To evaluate our implemented prenatal model, we have adapted the CFIR rapid cycle evaluation approach (Damshroeder et al. 2009; Keith et al. 2017). This framework allows us to examine the culture of the clinic as well as attitudes of both providers and patients. Using this framework, we created patient and provider anonymous online surveys regarding their own experiences, perceived advantages and challenges with telehealth. Furthermore, we plan to phone interview both patients and providers for further in-depth qualitative information in the coming months.

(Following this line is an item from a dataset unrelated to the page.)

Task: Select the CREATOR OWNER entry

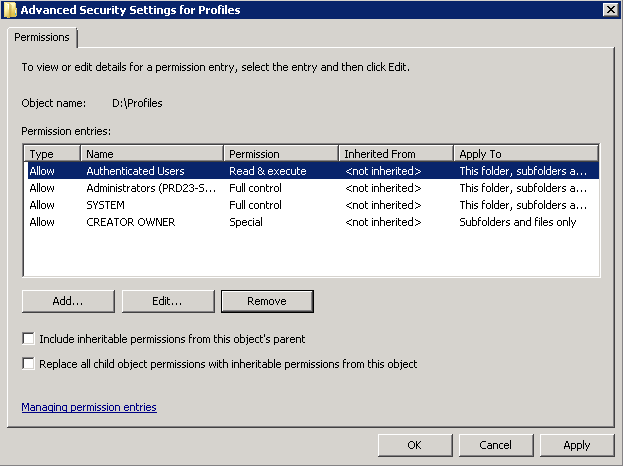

Looking to the Future Post COVID-19

Certainly COVID-19 has presented countless challenges to health, healthcare access and delivery in obstetric medicine. The pandemic has forced providers and systems to consider access to care in a new way as few patients are physically accessing care due to social distancing policies and fear of exposure to the virus. Escalating cases have also started to strain healthcare system capacities—facilities, staff, and supplies. Thus, telehealth is being quickly implemented across health and social services in order to meet community needs and to promote continuity of care. Attention to planning, documentation of policies, procedures and processes, and ongoing evaluation will facilitate post-COVID-19 implementation, improvement and sustainability of telehealth programs that may improve access and utilization of prenatal care across the board. Our long-term goal is to reduce barriers to prenatal care such as lack of transportation, childcare and reduction of long wait times requiring missed work or schooling by implementing telemedicine. We acknowledge that this model of care may not be ideal for all patients, but it remains a viable option for some women who may prefer the convenience of fewer in-person visits and serves as a prenatal care model option (Peahl et al. 2020a; b).

In the first few weeks of implementation, our program has made available a survey to providers and patients, using CFIR constructs to measure implementation, utility, feasibility, and satisfaction by addressing the intervention as well as setting in which it is applied. With this feedback, we are then able to further assess and addend the current protocol first implemented out of necessity with the goal of creating a sustainable model to reduce barriers post COVID-19 prenatal care.